* **Data excerpts**:

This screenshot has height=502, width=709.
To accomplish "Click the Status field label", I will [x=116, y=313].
--
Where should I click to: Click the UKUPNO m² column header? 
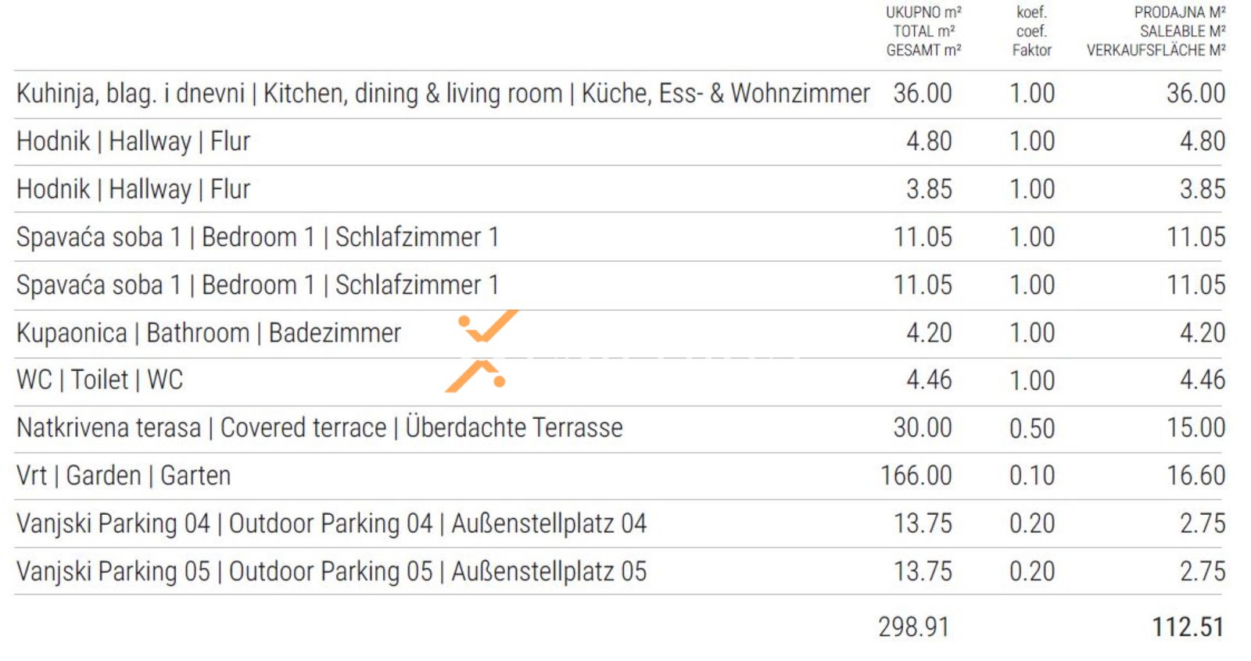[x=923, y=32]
--
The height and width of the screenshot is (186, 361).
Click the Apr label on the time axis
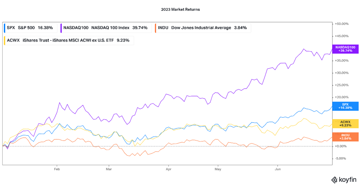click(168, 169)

* **Written task**:
Please update the entries starting at the line containing "The height and" and ending after the line containing "click(168, 169)" by replacing "Apr" with "May" and leaving everything else unchanged. Return only those lines, with the pictures left out.

* **Reply to the exercise**:
The height and width of the screenshot is (186, 361).
Click the May label on the time axis
click(168, 169)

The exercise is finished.